Para Olvera, el impacto de esa victoria va más allá de su historia personal. Considera que romper esa barrera también abre la puerta para que otros atletas crean que es posible derrotar a la potencia dominante de los clavados.
“Creo que ya una vez que les logras ganar, tanto para los jueces como para el mundo, ya se puede hacer más normal ganarles; ya no se ve como algo imposible. Entonces, sin duda que rompí esa brecha. Ahora sí que el cielo es el límite”, explicó.
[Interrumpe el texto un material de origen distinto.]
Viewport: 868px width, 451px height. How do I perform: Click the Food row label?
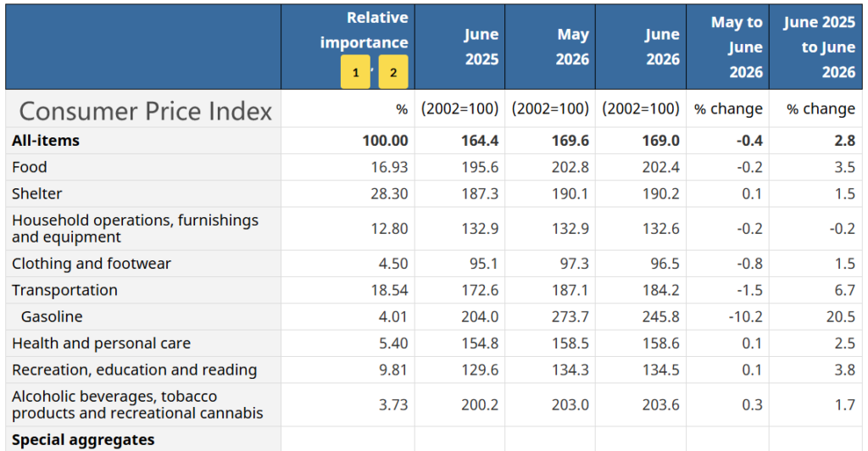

Mientras continúa escribiendo páginas importantes para los clavados mexicanos, Osmar Olvera mantiene intacta la enseñanza que recibió desde casa. La misma que, según reconoce, sigue marcando el rumbo de su carrera y que resume en una frase que nunca olvidó: “Él siempre quería que buscara ser el mejor”, recordó el campeón mundial al agradecer el papel de su padre, Sergio Olvera. Ahora es turno de enforcarse en los Juegos Centroamericanos y del Caribe Santo Domingo 2026.